### EXERCISE PROMPT
Switch "Industry Interest" to "Job Function" in the lines from the line with "Given: Open the Industry Interest dropdown" through the end of the records, and give those lines again with nothing else changed. Leave the pictures out of your answer.

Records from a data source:
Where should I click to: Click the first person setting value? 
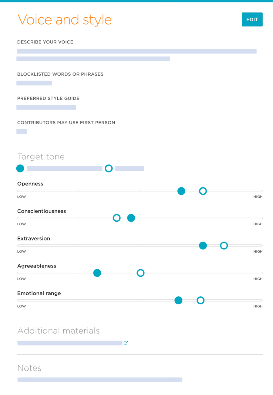click(x=22, y=131)
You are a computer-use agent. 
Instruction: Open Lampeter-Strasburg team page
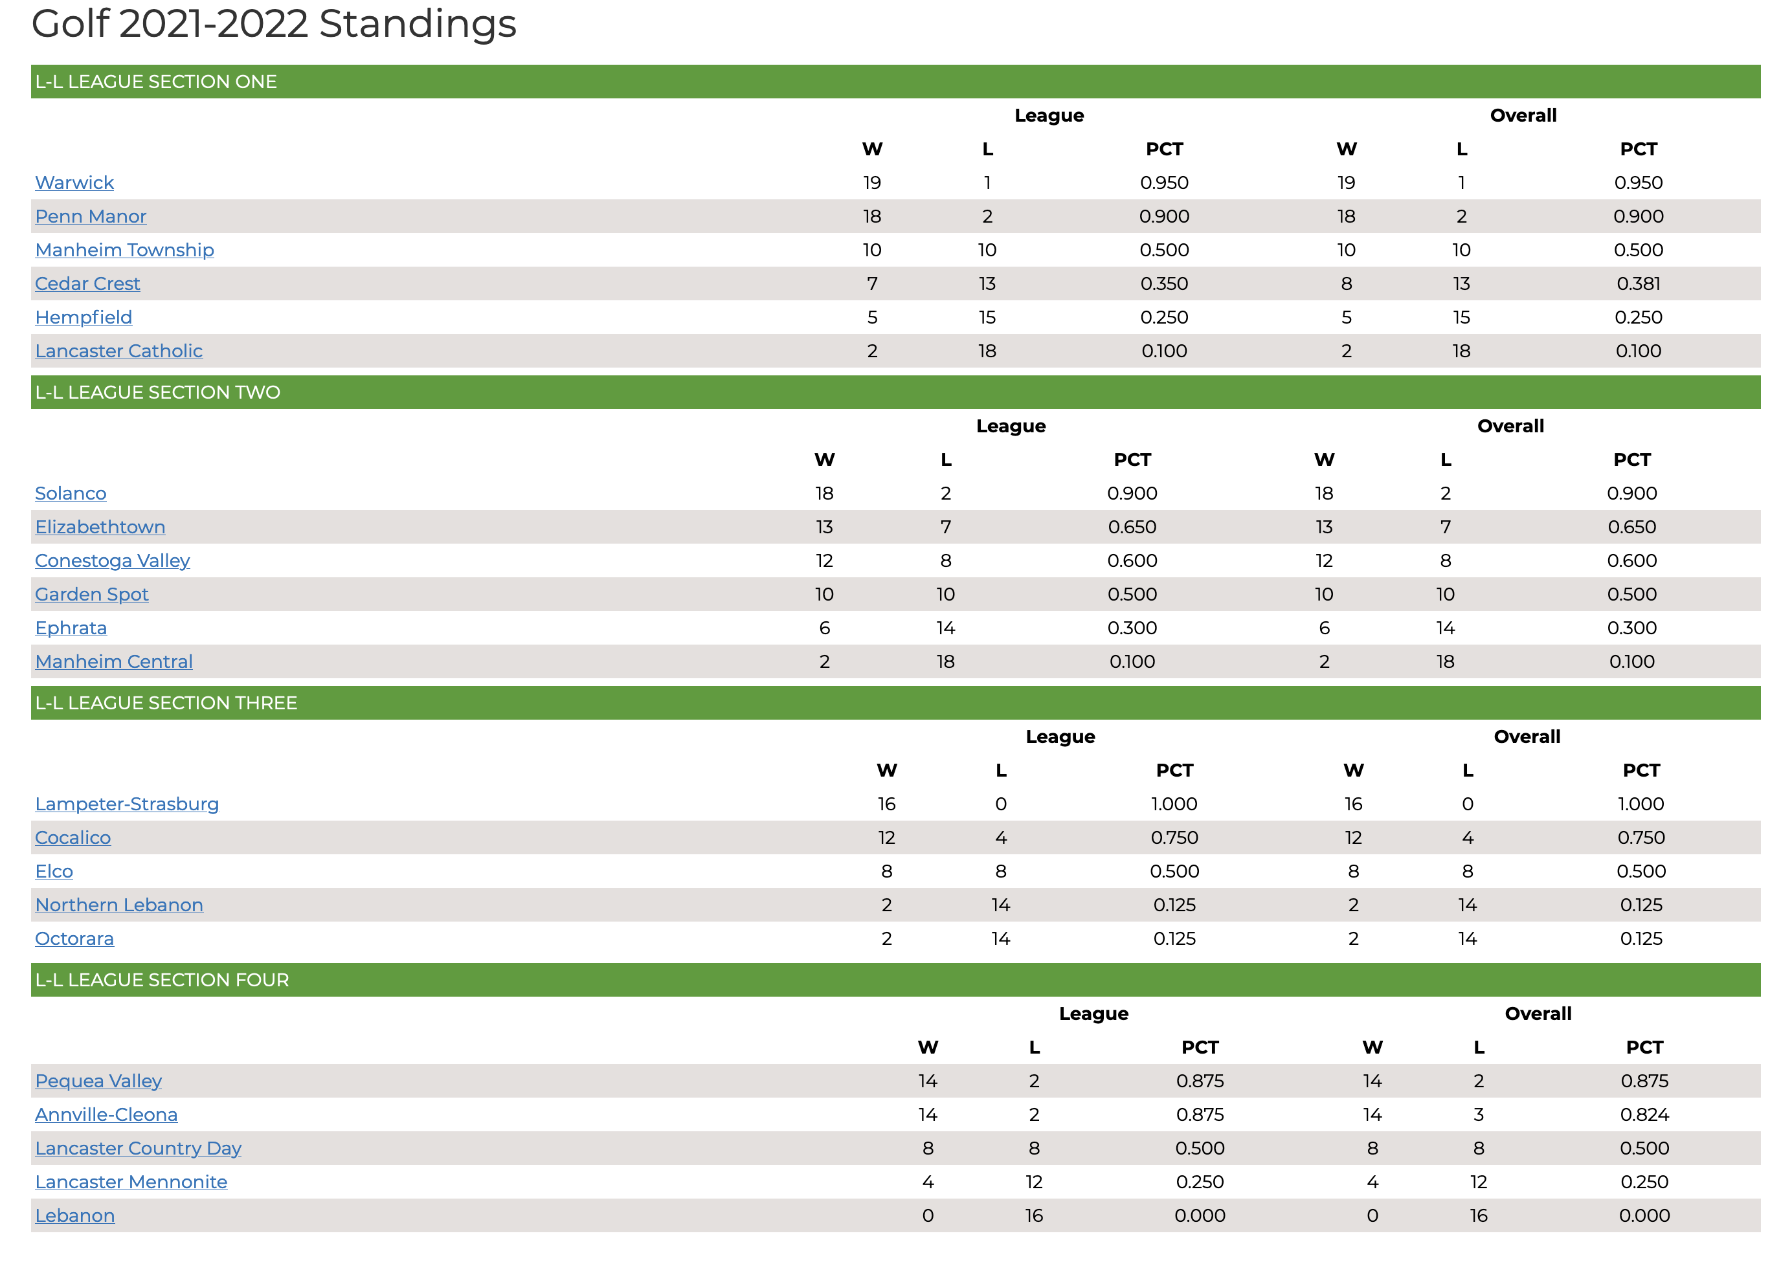click(x=126, y=804)
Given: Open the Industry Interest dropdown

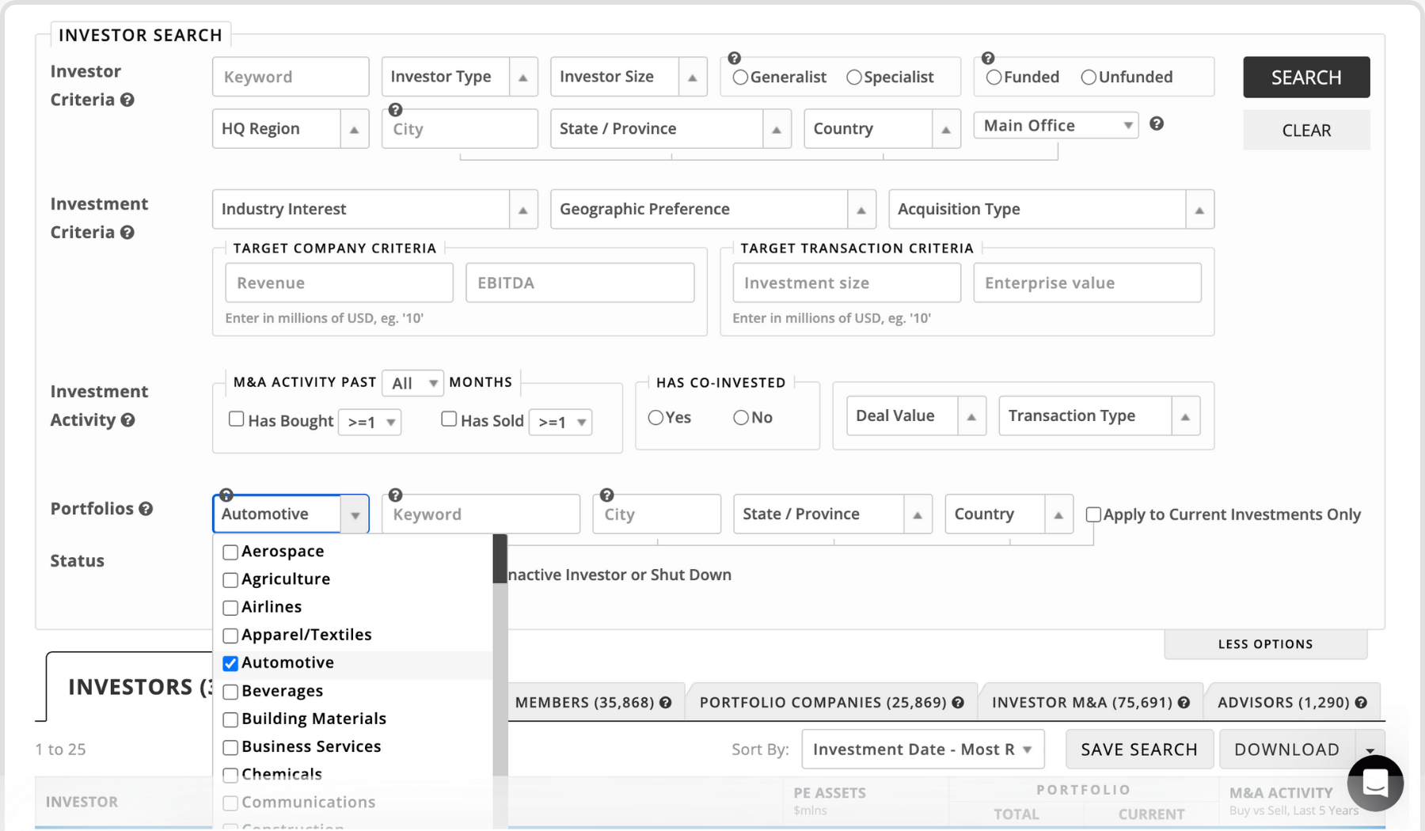Looking at the screenshot, I should click(374, 210).
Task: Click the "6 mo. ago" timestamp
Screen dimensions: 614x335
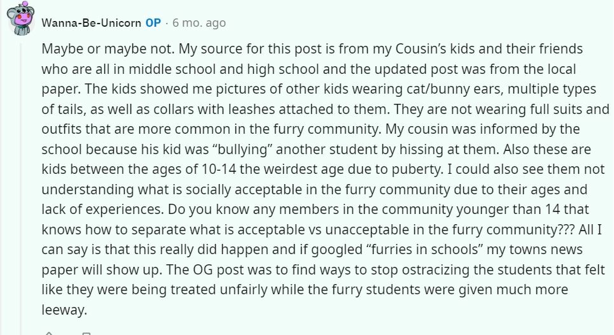Action: coord(199,23)
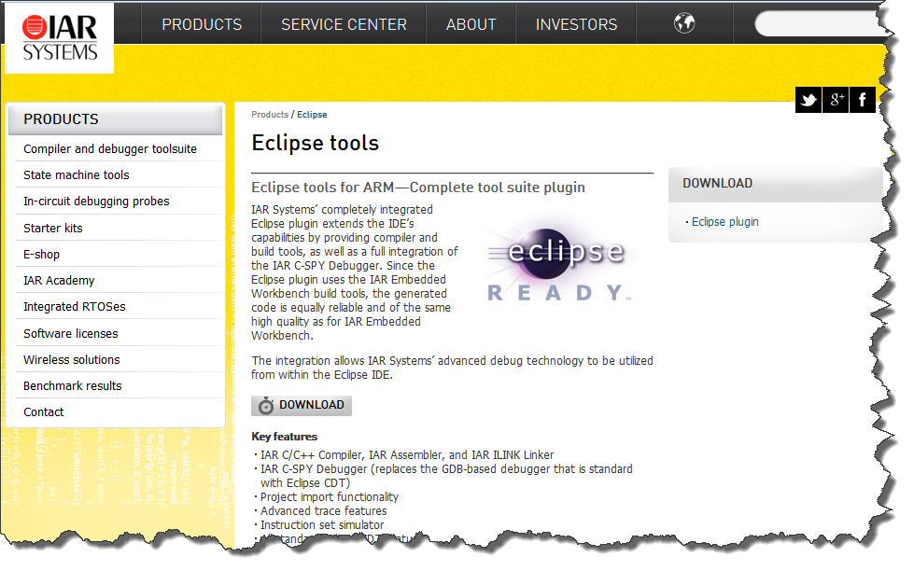Click the Google Plus icon
The height and width of the screenshot is (571, 914).
tap(836, 100)
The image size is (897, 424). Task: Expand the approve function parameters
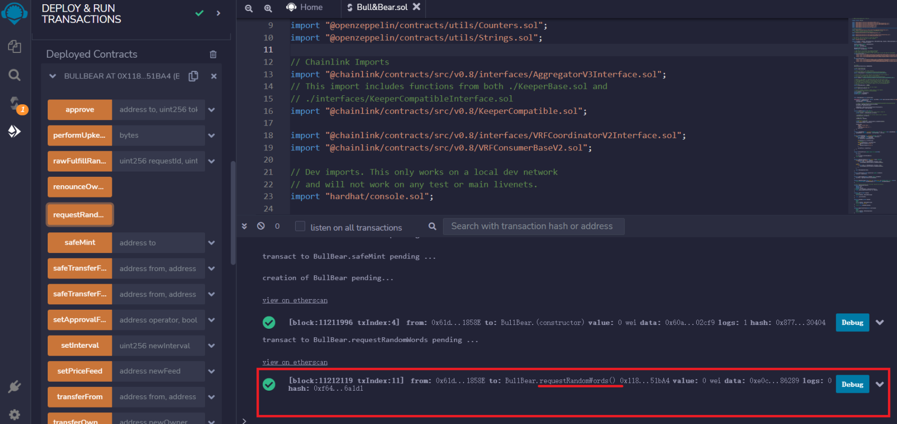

### THE COMPLETED TASK
Given: Open the Job Function dropdown

Looking at the screenshot, I should click(374, 210).
Task: Click the "6 mo. ago" timestamp
Screen dimensions: 614x335
Action: coord(199,23)
Click the Google Plus icon
The height and width of the screenshot is (571, 914).
tap(836, 100)
The image size is (897, 424). Task: Expand the approve function parameters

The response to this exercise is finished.